Moose are dying at a fast rate in Minnesota. According to TwinCities.com, the state Department of Natural Resources (DNR) recording a population estimate based on aerial surveys in January and found about 3,710 moose. This compares to an estimate of 4,020 in 2016 and 8,840 estimate in 2006.
Though the decline has slowed since the 58 percent slide from 2006 to 2016, Minnesota’s moose population is shrinking at a steady rate. But why?
What’s Killing These Moose?
The state DNR gathered data recently and determined wolves, parasites, infections and other health problems are the largest killers of moose in the northeastern section of the state.
According to TwinCities.com, DNR researchers conducted a study from 2013 to 2015 on GPS-collared moose. The collars allowed researchers to locate dead moose within hours, providing an accurate cause of death to be named.
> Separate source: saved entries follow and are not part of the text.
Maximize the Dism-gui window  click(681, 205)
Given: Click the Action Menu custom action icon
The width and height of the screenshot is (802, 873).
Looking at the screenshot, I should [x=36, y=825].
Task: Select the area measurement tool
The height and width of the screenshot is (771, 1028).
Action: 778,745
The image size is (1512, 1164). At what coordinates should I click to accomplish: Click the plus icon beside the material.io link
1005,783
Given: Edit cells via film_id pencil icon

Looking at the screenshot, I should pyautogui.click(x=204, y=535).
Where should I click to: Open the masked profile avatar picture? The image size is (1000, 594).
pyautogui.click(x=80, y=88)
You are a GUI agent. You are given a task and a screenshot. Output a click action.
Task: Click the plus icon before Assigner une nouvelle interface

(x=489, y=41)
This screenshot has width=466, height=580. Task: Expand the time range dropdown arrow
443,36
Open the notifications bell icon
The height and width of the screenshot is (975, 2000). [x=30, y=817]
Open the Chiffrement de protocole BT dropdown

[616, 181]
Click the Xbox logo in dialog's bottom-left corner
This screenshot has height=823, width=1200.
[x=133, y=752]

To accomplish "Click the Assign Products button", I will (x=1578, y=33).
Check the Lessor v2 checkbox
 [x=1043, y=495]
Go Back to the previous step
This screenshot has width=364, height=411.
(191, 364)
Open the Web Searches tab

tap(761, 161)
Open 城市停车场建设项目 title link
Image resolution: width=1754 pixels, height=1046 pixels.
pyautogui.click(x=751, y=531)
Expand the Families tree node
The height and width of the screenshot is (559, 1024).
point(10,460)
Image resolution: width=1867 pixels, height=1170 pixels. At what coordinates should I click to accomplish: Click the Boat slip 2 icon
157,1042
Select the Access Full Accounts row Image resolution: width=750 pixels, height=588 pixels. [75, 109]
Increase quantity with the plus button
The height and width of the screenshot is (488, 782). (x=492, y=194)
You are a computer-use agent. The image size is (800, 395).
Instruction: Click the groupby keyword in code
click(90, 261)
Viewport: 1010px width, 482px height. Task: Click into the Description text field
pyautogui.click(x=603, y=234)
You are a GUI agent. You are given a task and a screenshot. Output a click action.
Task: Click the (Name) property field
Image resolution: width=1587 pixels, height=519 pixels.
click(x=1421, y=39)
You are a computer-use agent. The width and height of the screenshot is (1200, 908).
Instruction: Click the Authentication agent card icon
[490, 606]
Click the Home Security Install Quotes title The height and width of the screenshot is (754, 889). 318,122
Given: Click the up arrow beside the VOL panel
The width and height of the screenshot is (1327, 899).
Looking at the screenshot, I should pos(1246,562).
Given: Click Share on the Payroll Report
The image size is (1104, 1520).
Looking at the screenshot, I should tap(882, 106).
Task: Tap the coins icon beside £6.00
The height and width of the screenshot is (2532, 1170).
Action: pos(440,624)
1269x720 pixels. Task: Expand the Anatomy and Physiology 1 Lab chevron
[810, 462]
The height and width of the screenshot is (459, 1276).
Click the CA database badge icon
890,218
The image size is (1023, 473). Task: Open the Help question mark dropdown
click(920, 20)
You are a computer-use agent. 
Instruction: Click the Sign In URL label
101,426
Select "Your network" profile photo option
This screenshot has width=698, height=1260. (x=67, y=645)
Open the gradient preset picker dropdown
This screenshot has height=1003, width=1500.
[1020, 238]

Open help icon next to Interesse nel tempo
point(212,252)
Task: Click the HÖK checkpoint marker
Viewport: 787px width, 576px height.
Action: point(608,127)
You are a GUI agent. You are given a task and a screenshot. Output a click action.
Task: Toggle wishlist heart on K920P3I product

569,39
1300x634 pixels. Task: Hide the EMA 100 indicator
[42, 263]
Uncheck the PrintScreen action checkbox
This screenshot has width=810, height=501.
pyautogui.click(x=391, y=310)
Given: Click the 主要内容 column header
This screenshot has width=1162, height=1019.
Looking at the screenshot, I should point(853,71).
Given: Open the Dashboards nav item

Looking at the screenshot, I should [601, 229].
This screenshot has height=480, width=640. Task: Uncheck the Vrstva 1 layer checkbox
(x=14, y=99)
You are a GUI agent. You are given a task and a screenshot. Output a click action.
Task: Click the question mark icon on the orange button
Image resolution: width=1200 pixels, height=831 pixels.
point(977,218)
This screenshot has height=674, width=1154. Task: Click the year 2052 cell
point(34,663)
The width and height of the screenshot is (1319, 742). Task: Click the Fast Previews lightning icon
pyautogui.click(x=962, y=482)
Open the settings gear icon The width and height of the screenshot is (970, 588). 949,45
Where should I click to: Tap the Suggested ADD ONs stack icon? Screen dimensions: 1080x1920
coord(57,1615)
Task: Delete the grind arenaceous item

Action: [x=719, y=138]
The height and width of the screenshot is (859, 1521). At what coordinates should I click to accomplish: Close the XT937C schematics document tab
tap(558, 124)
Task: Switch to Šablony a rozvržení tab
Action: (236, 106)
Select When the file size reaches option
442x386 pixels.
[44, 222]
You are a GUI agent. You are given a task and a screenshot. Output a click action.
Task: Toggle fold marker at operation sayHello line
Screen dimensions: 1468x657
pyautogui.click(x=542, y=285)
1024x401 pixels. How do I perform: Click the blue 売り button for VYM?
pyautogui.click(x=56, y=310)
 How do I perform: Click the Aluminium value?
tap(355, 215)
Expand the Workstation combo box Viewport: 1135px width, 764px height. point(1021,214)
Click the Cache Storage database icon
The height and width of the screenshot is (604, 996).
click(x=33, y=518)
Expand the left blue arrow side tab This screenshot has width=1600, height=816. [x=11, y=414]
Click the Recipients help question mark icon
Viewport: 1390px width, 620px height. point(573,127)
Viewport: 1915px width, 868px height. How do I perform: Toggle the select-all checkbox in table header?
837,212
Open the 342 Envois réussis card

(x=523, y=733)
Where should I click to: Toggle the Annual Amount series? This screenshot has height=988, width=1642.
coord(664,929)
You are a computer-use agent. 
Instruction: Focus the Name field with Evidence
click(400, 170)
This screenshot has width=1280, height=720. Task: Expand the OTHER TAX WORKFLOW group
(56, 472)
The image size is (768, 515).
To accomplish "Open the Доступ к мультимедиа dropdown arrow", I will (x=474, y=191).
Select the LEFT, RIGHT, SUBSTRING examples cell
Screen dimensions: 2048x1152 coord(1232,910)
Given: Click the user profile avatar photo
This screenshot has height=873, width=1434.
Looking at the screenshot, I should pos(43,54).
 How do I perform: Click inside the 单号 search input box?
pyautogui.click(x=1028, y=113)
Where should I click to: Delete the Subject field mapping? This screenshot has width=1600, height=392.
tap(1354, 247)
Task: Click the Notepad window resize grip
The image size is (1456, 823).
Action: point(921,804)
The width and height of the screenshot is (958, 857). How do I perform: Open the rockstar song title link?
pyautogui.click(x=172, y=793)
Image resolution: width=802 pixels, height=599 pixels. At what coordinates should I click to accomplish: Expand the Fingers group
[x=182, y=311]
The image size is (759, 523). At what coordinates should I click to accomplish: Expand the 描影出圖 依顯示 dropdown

Which Is the Largest Killer?
In short: Wolves. TwinCities.com reports 57 moose had a cause of death confirmed, and, of those, wolves killed nearly 33 percent (18 kills). Of those 18, DNR researchers reported eight were sick before wolves killed and ate them.
“They were health-compromised in a way that probably made them more likely to be caught by a wolf,” Dawn Plattner, moose field biologist for the Minnesota DNR, told TwinCities.com. “But we still count the ultimate cause of death as wolves.”
How About The Other Causes?
DNR found parasites killed 30 percent of moose. This included a brainworm that’s passed from whitetail and fatal to moose. Liver flukes and winter ticks were also mentioned for parasites that led to death.
Bacterial infections led to 21 percent of deaths, the website reports. This includes infected wounds or injuries. Another 11 percent died from undetermined health factors.
TwinCities.com reports one major cause the DNR found that led to death — before final factors were considered — was poor physical condition. The report says it was often caused by malnutrition, however it was impossible to determine physical condition before death.
What Else Did The DNR Learn?
This DNR study has been the largest effort thus far to find out why Minnesota’s last remaining moose herd across several counties has declined by more than half over the last decade, TwinCities.com reports.
Of the 173 moose that were collared, here’s what the website reported happened to them:
*28 are still alive with collars that are working.
*53 are believed to be alive, but their collars have stopped working.
*23 are presumed to be alive but their collars fell off, making their status unknown.
*12 died immediately after being collared. These were not part of the mortality study.
*57 died with working collars. These are the basis for the study data.